2: In kmc.solve(x, d, g = list(ff)) :
The results may be not feasible!

3: In kmc.solve(x, d, g = list(ff)) :
The results may be not feasible!

4: In kmc.solve(x, d, g = list(ff)) :
The results may be not feasible!

5: In kmc.solve(x, d, g = list(ff)) :
The results may be not feasible!

6: In kmc.solve(x, d, g = list(ff)) :
The results may be not feasible!

7: In kmc.solve(x, d, g = list(ff)) :
The results may be not feasible!

[yfyang86]

After revision, in this case, lambda should meet the following requirements:

1. sum(prob) = 1

therefore, for the rootSolve(.) function. we need to check the root that:

1. in the branch that contains 0
2. satisfies sum(RMSTfun(time) * prob) == 1

An older version checks this, but the newer one fails.
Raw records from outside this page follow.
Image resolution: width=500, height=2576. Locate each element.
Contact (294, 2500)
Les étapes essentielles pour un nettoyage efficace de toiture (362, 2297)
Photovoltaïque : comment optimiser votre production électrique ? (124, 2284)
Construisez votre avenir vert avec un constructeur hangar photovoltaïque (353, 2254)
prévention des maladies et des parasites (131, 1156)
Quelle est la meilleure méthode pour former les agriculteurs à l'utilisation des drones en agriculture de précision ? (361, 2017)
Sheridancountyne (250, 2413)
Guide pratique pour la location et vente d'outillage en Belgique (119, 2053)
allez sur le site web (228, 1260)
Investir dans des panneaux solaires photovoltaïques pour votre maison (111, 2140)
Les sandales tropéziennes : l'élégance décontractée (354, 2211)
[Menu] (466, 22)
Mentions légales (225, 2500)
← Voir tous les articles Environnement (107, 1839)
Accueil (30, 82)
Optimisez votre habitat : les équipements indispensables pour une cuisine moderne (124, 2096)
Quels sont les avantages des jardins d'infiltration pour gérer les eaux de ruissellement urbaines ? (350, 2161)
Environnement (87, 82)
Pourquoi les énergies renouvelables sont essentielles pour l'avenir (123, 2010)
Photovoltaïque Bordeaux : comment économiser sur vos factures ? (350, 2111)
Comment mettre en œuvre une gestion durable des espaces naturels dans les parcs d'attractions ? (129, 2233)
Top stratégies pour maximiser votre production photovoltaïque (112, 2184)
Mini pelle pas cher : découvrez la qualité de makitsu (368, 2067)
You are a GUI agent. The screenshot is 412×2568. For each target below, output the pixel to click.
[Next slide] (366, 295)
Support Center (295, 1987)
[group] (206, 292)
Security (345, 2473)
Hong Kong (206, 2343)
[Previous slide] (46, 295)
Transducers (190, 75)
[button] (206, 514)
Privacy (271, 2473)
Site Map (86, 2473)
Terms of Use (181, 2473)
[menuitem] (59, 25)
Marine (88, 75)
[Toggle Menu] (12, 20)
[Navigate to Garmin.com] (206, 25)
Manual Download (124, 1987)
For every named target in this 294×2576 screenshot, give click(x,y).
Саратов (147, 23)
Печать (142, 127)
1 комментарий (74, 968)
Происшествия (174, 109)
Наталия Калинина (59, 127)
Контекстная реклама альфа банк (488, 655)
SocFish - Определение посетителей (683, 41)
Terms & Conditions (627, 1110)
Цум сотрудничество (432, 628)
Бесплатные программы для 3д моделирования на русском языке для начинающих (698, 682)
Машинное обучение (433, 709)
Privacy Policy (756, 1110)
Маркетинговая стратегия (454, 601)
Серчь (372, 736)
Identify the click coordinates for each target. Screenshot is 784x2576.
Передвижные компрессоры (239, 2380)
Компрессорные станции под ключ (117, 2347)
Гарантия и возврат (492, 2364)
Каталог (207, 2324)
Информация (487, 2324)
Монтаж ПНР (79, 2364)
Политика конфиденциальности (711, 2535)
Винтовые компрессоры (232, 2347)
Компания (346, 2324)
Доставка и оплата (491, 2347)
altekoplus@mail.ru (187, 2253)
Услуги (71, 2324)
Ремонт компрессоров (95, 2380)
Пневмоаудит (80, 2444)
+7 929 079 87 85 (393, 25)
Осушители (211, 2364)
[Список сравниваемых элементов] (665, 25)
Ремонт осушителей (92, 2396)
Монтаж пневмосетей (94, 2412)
The next version will fix this.

library(KMsurv)
library(emplik)
library(kmc)
library(rootSolve)
data(kidney)
kmc.clean <- function(kmc.time,delta){
  n <- length(kmc.time)
  dataOrder <- order(kmc.time, -delta)
  kmc.time <- kmc.time[dataOrder]
  delta <- delta[dataOrder] 
  FirstUnCenLocation<-which(delta==1)[1];
  if (FirstUnCenLocation==n) {stop('Only one uncensored point.');}
  if (FirstUnCenLocation!=1){
    delta=delta[FirstUnCenLocation:n];
    kmc.time=kmc.time[FirstUnCenLocation:n];
  }
  delta[length(kmc.time)]=1;
  return (list(kmc.time=kmc.time,delta=delta));
}

RMSTfun <- function(x) {pmin(x,20) - 15}

x = kidney$time
d = kidney$delta
inputData = kmc.clean(x, d)
Gmat = RMSTfun(inputData$kmc.time)

##  `kmc_native` is the KMC Solver (1-dim) which returns `prob`
fun.C <- Vectorize(
  function(lam){
    return(sum(Gmat*kmc_native(inputData$delta, lam*Gmat)));
  }
)

All = uniroot.all(fun.C, c(-3, 2), tol = 1e-8)
s = el.cen.EM2( x  = kidney$time, d = kidney$delta, fun = RMSTfun, mu = 0, maxit = 50)

curve(fun.C(x), -3, 5,main = "uniroot.all", ylim=c(-10,10))
points(All, y = rep(0, length(All)), pch = 16, cex = 2, col='steelblue')
points(-s$lam, y = 0, pch = 16, cex = 2, col='red')

[yfyang86]

@yfyang86 26abbb3

Fixed